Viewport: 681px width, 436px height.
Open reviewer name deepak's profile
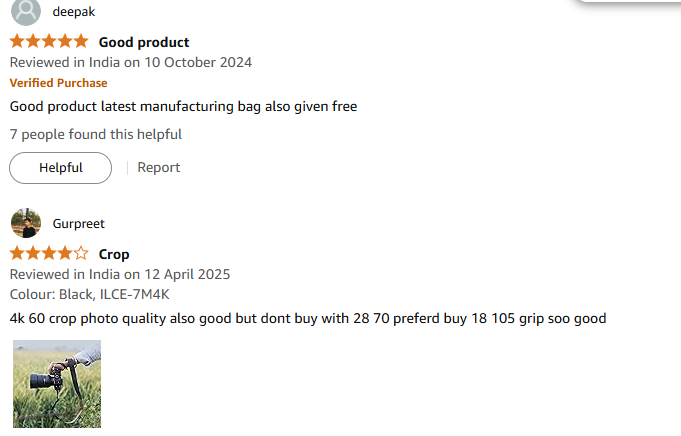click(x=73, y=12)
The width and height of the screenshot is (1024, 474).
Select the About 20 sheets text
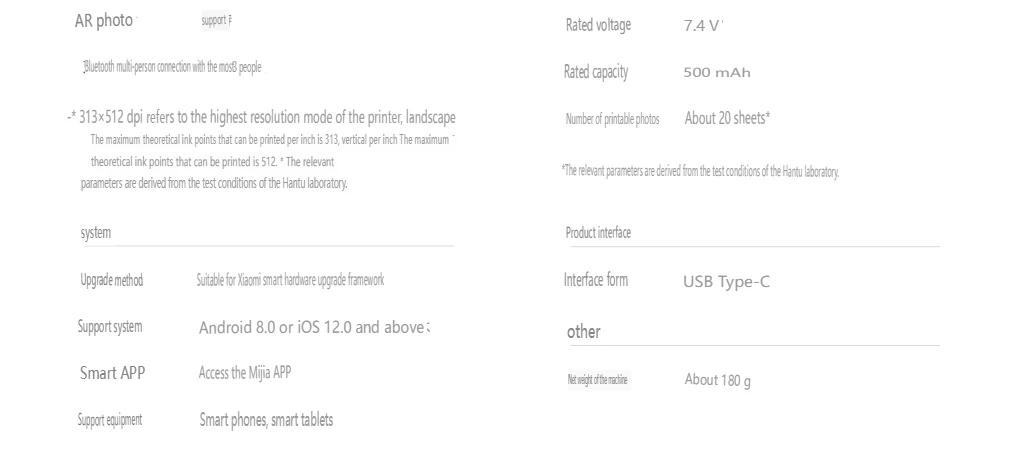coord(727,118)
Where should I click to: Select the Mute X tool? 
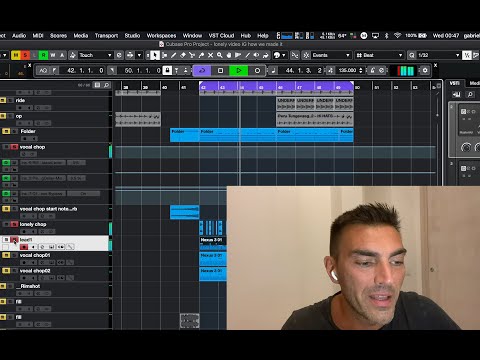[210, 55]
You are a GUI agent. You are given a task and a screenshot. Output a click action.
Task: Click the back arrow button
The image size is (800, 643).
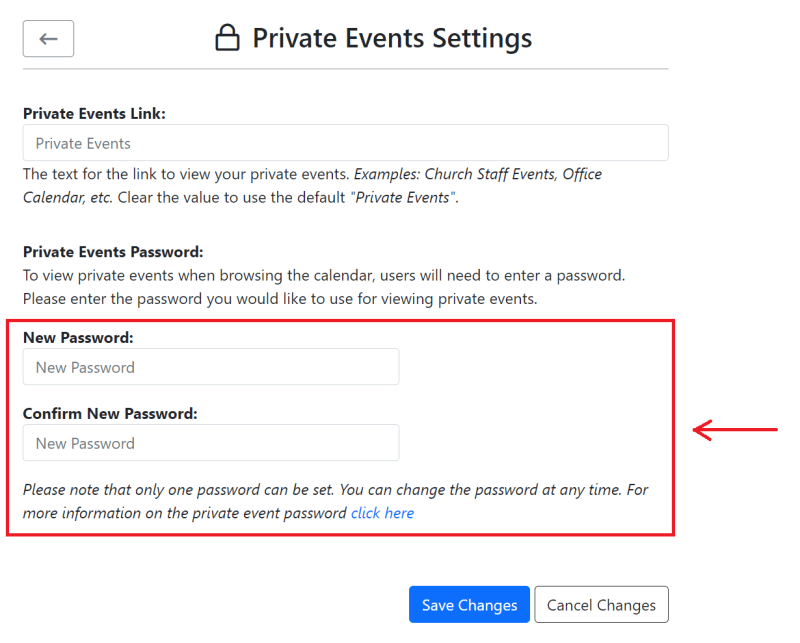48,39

- - -

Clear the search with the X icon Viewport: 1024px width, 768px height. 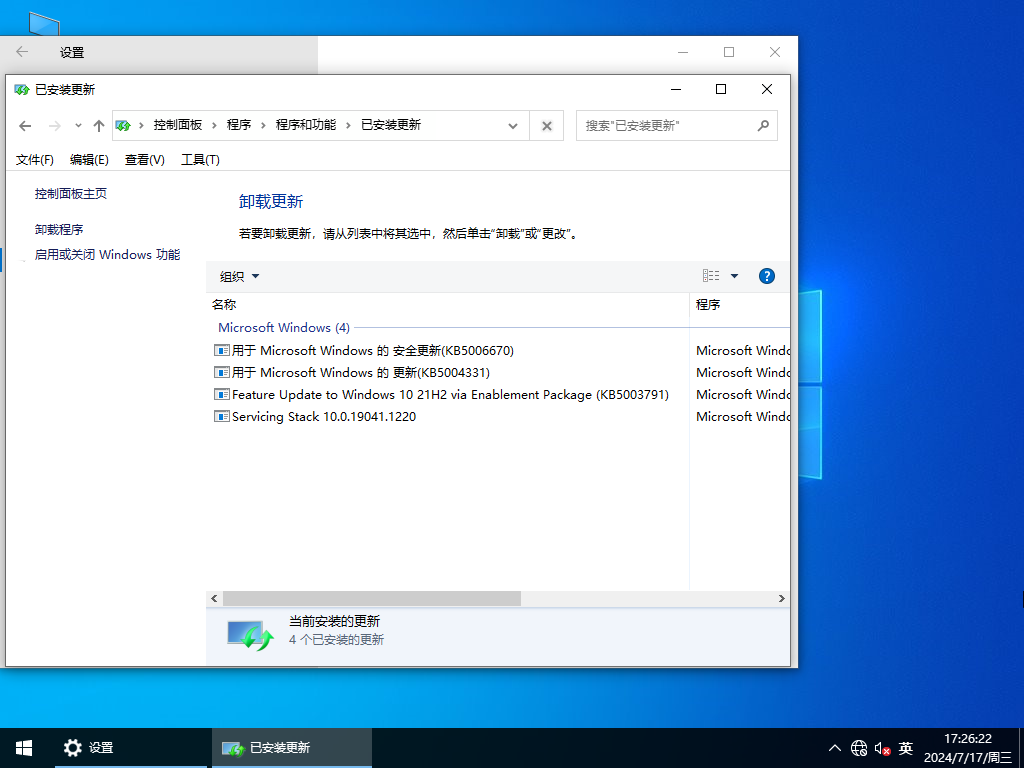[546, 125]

- - -

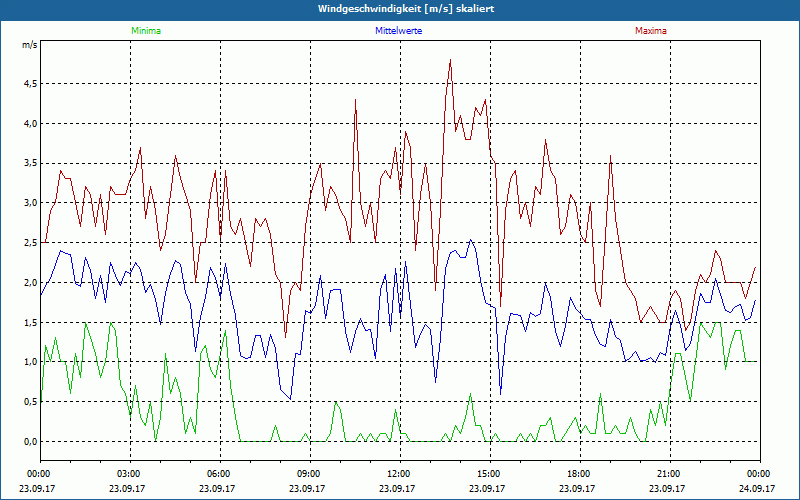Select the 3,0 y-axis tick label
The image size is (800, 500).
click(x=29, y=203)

- - -

**Problem requirements:** Please copy all lines of the listing in which the string "screenshot" occurs.

**Response area:**
The width and height of the screenshot is (1024, 474).
You are a GUI agent. You are given a task and a screenshot. Output a click action.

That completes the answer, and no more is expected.